La ministre de la Culture, dans sa lettre de mission, demandait à Alain Seban d’ « intégrer [dans son étude] les dimensions de sûreté des œuvres et de protection du patrimoine ». Un aspect qui était jusqu’ici à peine effleuré dans le rapport. On apprend avec un peu d’effarement que si la durée de l’opération est très brève « les normes de conservation peuvent ne pas être respectées en permanence ». Il ajoute : « En revanche, dès lors que l’opération dure plus de quelques jours, il convient d’assurer les normes de conservation requises par la nature de l’œuvre et de garantir sa sécurité contre l’incendie, la dégradation ou le vol, et ce 24 heures sur 24 ». On est ici passé dans la quatrième dimension : le président d’un grand musée national (qui n’est, il est vrai, ni historien de l’art, ni conservateur) propose très sérieusement de déplacer des chefs-d’œuvre pendant quelques jours (il préconise un jour) sans assurer les normes de conservation, ni garantir la sécurité contre l’incendie ou le vol. Et ce, pourquoi pas, dans des prisons ou des centres commerciaux. Chacun appréciera.

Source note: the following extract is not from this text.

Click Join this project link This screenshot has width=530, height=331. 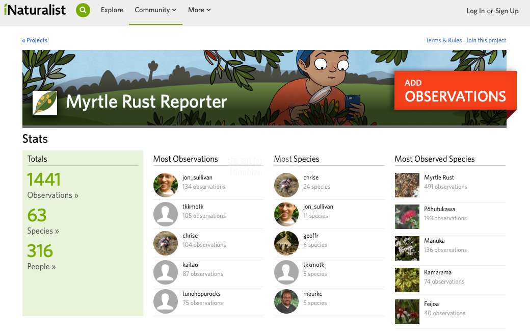(486, 40)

On ajoutera que l’un des risques des déplacements d’œuvre, c’est le déplacement de l’œuvre elle-même, qu’elle reste un jour ou trois mois sur place.

Et l’on conclut ce brillant rapport par la proposition n° 12 dont nous ne sommes pas sûr d’avoir tout compris dans le détail : « Réaliser une opération nationale annuelle de présentation d’œuvres hors les murs sur la base de neuf œuvres par musée partenaire présentée pendant un jour dans trois lieux différents sur une durée de neuf mois » [Sic et ouf]… On croirait l’énoncé d’un problème de mathématique au collège.

Que fera la ministre des propositions de ce rapport ? Elle l’a dit dans la conférence de presse évoquée plus haut : elles seront mises en œuvre. À chaque fois qu’un nouveau ministre de la Culture arrive, nous essayons de croire qu’il sera meilleur que le précédent, et qu’il agira enfin pour le bien des musées et du patrimoine. Frédéric Mitterrand a été plus que décevant. Il y a désormais un vrai risque qu’Aurélie Filippetti atteigne le niveau de médiocrité jamais encore dépassé de Renaud Donnedieu de Vabres.